Navy investigation finds that US nuclear-powered submarine hit uncharted underwater mountain
Thiep Van Nguyen II/U.S. Navy

Navy investigation finds that US nuclear-powered submarine hit uncharted underwater mountain

A US nuclear-powered submarine that struck an underwater object in early October had hit an uncharted underwater mountain, an investigation found, forcing it to head from the South China Sea to Guam for repairs.

The USS Connecticut had been operating in the contested waterway when it struck the object on October 2, but it was unclear at the time what it had hit.

“The investigation determined USS CONNECTICUT grounded on an uncharted seamount while operating in international waters in the Indo-Pacific region,” a 7th Fleet spokesperson told CNN in a statement. US 7th Fleet operates in the Western Pacific and Indian oceans.

Though the Seawolf-class submarine suffered some injuries to crew members and some damage, the Navy said the nuclear propulsion plant was not damaged in the accident. None of the injuries were life-threatening.

The command investigation for the USS Connecticut has been submitted to Vice Adm. Karl Thomas, the commander of 7th Fleet, for his review, according to the statement. Thomas will decide whether “follow-on actions, including accountability, are appropriate.”

USNI News was the first to report the findings of the investigation.

The collision came at a particularly sensitive time in US-China relations, as the Chinese military was sending waves of aircraft into Taiwan’s Air Defense Identification Zone. On the day of the crash, China flew 39 aircraft into the Air Defense Identification Zone. Two days later, China flew a record 56 aircraft into the zone in a 24-hour period.

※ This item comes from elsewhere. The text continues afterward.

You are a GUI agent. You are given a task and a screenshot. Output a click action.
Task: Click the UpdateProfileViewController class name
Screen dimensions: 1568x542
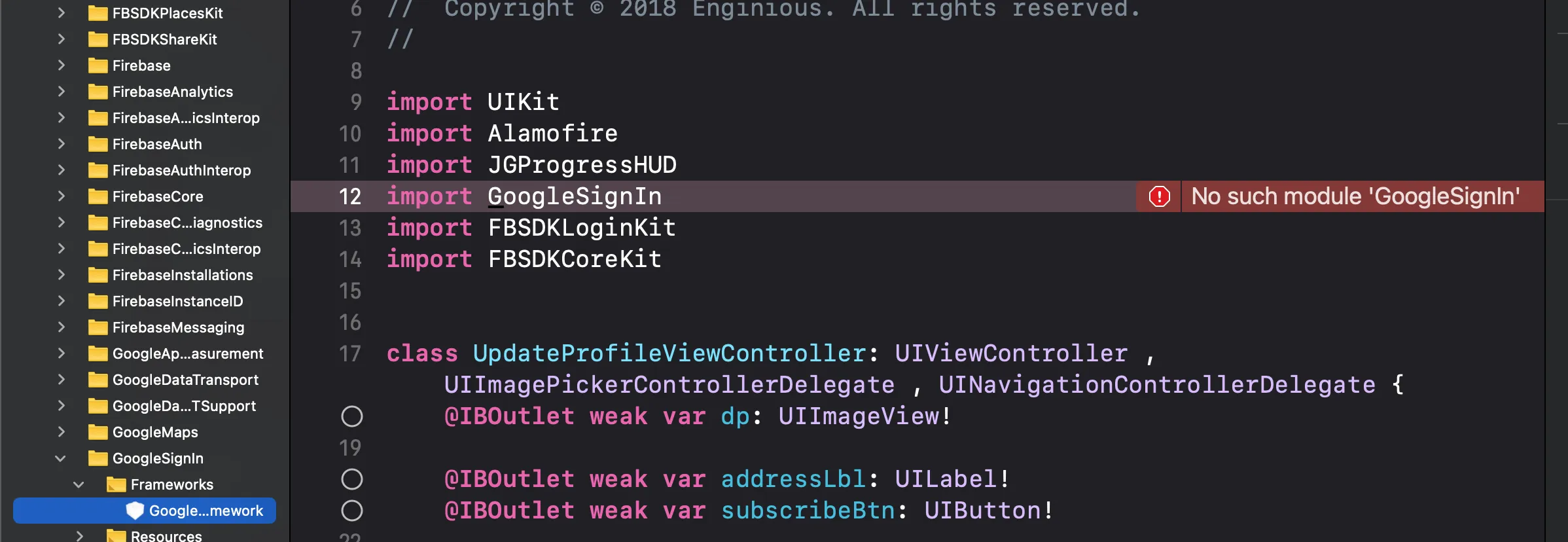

Though the number of incursions ebbed for a short period, they have since begun again. On Sunday, Taiwan’s Ministry of Defense said eight People’s Liberation Army aircraft entered the Air Defense Identification Zone, with another six flying in on Monday.

Meanwhile, the tensions between Washington and Beijing have increased. Last week, US Secretary of State Antony Blinken called for Taiwan to have “meaningful participation” at the United Nations, calling Taiwan’s participation “not a political issue, but a pragmatic one.”

The statement drew an angry rebuke from Beijing, which views unification with the independently ruled island as one of its primary objectives and adamantly opposes Taipei’s participation in international forums.

“Should the US side choose to continue playing the ill-advised ‘Taiwan card,’ it would inevitably pose seismic risks to China-US relations, seriously undermine peace and stability across the Taiwan Strait, and gravely harm the interests of the US itself,” Foreign Ministry spokesman Zhao Lijian said a day after Blinken’s statement.

Zhao also said that Taipei’s current policy is “the greatest realistic threat to peace and stability across the Taiwan Strait.”

On Thursday, Taiwan’s defense minister openly acknowledged that US military personnel are training Taiwanese troops.

“The US military is only assisting in training (our troops), but they are not based here,” Chiu Kuo-cheng said, according to Taiwan’s official Central News Agency.